== Record set ==
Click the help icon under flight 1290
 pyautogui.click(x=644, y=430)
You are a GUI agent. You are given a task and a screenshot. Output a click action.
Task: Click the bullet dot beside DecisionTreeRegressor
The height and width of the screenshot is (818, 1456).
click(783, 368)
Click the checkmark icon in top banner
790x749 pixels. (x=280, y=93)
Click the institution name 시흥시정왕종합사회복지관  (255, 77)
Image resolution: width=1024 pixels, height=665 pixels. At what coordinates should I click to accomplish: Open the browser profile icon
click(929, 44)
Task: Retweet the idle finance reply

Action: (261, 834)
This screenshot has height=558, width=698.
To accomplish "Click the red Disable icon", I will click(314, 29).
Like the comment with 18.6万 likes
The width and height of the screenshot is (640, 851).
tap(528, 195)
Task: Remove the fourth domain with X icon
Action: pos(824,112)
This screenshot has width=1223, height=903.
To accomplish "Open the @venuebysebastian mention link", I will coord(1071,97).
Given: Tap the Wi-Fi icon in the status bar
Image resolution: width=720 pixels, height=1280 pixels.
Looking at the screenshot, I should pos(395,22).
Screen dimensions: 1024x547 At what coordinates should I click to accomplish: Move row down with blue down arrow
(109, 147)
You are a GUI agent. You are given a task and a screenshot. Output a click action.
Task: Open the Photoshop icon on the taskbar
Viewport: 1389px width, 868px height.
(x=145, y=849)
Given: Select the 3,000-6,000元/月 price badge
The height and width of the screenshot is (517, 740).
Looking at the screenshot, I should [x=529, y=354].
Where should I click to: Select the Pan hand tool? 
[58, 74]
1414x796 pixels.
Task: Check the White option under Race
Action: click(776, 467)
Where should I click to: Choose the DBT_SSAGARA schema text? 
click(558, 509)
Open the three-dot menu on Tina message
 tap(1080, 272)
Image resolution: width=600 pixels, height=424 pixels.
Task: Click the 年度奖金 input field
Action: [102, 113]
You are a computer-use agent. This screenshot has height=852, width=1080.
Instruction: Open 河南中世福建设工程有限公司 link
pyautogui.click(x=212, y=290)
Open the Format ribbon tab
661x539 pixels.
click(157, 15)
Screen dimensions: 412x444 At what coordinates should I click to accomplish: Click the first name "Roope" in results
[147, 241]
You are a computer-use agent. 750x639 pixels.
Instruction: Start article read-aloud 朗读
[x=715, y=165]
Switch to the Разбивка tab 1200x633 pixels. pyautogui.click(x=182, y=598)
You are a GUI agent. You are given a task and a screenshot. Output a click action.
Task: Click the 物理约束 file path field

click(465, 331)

== What this task involves ==
Pull every line with "computer" from the records.

== Result below ==
You are a computer-use agent. This screenshot has height=852, width=1080.
You are a computer-use agent. 750x639 pixels.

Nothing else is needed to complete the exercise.